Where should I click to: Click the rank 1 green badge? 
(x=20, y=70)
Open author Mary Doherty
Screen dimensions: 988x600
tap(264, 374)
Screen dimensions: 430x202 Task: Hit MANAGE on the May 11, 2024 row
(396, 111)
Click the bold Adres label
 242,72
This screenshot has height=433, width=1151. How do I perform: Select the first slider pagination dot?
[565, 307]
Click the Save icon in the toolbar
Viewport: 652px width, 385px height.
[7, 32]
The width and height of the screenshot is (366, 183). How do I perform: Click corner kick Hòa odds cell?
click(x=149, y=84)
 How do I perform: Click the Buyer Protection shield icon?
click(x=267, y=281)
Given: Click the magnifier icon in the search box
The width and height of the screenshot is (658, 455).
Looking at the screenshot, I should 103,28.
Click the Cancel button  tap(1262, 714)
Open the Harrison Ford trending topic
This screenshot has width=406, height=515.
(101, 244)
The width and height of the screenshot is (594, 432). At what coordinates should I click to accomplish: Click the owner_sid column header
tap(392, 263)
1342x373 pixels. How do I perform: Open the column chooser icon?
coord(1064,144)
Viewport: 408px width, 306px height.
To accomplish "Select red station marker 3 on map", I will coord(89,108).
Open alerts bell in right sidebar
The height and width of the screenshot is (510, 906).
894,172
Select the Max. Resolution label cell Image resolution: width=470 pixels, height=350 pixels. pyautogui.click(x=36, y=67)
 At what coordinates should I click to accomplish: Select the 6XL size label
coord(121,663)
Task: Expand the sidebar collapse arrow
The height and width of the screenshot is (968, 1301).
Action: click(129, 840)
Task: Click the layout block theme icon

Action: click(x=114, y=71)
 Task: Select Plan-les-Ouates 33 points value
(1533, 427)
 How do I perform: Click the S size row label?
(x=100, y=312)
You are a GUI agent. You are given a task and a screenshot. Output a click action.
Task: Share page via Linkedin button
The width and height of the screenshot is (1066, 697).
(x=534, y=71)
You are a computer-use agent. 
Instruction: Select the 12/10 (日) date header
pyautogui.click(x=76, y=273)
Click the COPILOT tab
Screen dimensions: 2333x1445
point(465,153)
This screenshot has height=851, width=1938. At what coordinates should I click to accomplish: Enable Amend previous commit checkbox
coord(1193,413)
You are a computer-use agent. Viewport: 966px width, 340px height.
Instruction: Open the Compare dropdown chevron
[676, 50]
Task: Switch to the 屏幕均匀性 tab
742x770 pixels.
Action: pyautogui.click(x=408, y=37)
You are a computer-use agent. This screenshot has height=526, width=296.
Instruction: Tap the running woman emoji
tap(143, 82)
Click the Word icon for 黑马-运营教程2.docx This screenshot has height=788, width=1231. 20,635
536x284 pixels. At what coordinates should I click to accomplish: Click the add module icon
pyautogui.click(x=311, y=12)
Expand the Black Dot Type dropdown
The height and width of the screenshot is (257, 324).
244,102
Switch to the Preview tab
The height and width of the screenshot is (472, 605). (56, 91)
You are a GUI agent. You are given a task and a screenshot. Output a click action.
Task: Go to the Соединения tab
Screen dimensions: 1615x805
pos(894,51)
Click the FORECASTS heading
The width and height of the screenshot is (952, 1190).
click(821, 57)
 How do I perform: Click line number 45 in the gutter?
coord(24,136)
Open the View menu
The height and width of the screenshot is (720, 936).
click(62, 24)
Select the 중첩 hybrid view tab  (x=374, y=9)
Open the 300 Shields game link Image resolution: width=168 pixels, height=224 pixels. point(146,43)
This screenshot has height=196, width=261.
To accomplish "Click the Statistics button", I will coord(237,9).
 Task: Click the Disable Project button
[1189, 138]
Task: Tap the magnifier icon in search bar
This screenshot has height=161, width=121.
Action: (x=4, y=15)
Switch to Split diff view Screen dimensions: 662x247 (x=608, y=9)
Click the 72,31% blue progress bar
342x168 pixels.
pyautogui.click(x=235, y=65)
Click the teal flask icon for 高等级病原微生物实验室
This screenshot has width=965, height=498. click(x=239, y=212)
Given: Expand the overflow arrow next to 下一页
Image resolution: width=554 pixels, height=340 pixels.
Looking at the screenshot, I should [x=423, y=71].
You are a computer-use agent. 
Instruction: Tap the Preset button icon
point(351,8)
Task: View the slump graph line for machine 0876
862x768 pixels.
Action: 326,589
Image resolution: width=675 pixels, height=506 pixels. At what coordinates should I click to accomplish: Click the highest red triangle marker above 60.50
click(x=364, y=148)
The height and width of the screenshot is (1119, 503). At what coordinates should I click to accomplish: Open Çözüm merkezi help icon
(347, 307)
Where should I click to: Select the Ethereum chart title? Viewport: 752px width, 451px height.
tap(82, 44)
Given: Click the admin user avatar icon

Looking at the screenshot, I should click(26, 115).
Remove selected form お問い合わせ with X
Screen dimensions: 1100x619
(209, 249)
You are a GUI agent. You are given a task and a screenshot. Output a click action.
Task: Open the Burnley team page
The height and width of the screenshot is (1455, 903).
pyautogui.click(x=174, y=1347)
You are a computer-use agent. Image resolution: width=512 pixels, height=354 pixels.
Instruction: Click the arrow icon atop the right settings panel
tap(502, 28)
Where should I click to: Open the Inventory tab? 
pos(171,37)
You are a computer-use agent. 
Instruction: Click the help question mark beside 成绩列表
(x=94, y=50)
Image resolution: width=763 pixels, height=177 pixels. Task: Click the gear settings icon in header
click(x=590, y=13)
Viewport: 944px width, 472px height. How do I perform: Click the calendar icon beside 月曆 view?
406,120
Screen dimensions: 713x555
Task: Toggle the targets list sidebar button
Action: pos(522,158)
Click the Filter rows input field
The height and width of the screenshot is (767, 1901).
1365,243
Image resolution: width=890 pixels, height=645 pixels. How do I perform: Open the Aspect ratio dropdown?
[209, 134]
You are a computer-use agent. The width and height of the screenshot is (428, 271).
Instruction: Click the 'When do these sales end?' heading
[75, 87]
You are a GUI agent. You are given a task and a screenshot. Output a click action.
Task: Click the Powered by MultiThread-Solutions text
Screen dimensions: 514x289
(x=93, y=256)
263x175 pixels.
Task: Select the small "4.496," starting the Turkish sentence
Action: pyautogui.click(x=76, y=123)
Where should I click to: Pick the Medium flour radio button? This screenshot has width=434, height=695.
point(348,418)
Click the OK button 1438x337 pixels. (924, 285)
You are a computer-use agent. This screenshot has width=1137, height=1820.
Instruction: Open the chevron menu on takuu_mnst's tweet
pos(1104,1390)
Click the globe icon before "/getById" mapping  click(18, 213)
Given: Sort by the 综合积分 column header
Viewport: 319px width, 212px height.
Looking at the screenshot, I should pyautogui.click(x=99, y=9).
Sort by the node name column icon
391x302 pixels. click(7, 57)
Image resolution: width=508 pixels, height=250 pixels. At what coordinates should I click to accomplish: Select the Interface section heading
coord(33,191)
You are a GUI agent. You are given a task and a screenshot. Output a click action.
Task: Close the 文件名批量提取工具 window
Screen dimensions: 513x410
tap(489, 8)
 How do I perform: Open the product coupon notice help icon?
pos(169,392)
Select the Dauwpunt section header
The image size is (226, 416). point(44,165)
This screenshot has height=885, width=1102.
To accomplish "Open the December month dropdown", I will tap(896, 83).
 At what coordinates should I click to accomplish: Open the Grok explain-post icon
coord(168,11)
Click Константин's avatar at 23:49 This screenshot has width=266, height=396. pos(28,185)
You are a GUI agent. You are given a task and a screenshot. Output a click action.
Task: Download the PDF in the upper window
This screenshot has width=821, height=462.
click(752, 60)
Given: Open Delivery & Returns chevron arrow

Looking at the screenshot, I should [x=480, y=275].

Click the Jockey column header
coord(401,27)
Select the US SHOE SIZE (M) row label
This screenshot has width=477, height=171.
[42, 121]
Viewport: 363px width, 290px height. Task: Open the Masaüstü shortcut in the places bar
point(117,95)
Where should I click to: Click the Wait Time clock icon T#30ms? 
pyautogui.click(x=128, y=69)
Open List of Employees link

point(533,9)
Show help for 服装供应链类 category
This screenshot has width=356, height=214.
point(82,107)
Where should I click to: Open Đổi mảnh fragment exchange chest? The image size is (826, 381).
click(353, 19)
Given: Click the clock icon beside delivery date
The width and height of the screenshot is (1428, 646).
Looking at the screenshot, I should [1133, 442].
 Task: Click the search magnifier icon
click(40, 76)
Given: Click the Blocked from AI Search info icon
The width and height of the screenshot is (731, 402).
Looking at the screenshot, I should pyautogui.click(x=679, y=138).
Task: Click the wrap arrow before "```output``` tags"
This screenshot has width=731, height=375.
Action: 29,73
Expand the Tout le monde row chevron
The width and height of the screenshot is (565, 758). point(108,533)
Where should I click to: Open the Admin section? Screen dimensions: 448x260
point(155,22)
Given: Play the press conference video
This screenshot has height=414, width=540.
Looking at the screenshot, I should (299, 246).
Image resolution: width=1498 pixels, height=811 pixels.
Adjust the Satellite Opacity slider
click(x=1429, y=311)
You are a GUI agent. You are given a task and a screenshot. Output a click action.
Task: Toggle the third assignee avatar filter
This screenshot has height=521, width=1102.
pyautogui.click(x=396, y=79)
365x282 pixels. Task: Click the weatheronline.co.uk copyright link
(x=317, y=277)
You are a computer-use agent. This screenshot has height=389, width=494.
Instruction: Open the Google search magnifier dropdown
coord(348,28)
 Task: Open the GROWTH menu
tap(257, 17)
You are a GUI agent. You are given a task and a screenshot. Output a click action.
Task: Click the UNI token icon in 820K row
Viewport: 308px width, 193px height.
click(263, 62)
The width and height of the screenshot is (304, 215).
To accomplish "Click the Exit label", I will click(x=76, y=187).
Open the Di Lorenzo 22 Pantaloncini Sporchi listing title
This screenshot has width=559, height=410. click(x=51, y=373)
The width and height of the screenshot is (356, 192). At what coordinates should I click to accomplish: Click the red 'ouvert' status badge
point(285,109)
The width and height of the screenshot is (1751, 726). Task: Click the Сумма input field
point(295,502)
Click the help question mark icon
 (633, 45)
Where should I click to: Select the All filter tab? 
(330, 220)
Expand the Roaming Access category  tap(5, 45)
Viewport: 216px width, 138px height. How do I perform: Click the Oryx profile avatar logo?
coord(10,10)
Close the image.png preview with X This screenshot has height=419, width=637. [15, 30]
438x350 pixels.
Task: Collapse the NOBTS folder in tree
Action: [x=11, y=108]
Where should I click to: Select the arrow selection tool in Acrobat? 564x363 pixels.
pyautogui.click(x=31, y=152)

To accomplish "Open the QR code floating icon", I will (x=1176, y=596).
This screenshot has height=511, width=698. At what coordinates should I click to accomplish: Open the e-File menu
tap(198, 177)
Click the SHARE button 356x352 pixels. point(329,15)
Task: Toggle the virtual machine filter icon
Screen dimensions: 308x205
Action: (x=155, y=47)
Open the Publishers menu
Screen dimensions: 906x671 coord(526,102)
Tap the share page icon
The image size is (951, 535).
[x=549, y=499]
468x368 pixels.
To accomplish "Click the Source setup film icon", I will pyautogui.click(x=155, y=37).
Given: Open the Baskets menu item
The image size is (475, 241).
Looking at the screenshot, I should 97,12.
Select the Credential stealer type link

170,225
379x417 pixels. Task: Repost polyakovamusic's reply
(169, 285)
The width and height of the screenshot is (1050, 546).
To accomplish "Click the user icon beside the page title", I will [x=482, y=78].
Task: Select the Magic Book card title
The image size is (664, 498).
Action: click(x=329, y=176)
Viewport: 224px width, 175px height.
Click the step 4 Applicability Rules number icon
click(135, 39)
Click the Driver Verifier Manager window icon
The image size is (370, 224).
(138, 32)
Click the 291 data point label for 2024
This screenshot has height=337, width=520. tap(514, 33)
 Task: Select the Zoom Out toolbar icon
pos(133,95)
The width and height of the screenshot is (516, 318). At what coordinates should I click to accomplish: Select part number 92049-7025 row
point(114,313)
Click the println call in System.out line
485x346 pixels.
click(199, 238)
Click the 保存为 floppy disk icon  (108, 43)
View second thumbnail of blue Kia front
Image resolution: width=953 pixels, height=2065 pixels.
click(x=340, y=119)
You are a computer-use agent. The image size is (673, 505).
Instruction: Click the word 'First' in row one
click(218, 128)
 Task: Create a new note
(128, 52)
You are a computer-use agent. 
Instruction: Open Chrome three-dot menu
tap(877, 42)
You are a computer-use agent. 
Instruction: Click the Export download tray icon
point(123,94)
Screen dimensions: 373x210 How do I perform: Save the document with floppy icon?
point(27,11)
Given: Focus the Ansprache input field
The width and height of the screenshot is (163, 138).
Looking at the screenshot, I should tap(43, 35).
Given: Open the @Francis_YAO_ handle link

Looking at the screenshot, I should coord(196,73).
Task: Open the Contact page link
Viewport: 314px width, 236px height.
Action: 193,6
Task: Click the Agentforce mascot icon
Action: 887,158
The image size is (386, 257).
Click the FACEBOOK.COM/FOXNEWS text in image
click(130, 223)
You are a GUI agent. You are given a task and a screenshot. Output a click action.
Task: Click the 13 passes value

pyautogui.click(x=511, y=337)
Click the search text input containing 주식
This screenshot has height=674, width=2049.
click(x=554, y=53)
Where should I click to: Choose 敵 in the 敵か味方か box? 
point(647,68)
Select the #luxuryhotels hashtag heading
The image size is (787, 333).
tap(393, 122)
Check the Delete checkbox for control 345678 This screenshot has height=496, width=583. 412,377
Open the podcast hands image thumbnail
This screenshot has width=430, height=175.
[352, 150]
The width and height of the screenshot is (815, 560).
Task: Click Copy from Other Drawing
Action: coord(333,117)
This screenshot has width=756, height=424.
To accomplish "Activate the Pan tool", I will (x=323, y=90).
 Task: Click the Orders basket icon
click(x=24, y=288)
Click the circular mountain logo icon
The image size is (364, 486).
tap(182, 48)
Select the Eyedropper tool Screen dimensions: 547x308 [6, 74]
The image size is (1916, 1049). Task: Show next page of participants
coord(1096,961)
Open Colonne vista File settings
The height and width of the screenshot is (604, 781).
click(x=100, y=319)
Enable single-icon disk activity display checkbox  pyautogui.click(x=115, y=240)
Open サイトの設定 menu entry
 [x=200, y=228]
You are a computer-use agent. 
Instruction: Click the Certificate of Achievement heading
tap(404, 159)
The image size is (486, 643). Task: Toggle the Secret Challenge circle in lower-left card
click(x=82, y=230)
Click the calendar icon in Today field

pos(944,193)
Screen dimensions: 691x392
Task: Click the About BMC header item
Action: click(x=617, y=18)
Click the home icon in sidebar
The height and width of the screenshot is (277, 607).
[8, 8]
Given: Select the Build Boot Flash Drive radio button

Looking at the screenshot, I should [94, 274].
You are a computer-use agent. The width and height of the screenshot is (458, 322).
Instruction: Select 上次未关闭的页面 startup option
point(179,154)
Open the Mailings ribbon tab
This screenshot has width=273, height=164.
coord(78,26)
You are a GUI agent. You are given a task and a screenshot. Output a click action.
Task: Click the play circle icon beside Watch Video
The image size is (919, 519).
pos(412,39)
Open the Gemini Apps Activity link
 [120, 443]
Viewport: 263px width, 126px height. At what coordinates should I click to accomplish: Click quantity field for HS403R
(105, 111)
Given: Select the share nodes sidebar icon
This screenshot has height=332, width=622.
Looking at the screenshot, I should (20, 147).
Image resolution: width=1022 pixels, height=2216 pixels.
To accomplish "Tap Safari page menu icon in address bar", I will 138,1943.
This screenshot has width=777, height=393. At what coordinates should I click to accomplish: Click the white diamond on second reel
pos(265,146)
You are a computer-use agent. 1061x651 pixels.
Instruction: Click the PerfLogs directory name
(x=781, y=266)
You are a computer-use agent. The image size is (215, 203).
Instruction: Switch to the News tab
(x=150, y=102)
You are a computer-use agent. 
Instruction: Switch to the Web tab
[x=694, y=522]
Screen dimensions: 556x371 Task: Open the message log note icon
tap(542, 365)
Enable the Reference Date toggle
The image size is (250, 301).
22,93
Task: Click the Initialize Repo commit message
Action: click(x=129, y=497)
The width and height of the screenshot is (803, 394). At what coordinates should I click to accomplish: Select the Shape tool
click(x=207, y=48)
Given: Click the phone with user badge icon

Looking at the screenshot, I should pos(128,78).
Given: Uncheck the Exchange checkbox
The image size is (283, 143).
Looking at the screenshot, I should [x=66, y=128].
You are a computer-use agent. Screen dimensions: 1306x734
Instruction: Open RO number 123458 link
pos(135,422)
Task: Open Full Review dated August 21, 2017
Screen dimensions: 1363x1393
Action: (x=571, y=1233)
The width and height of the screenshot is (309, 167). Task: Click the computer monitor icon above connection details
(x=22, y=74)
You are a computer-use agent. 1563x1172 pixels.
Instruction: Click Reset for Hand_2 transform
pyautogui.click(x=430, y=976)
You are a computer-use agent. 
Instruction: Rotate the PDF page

◇ ◇ ◇ ◇ ◇ ◇ ◇

◆ What is needed: Would you please copy each line of the listing that contains the word "thumbnail"?

◆ Result for this task:
View second thumbnail of blue Kia front
Open the podcast hands image thumbnail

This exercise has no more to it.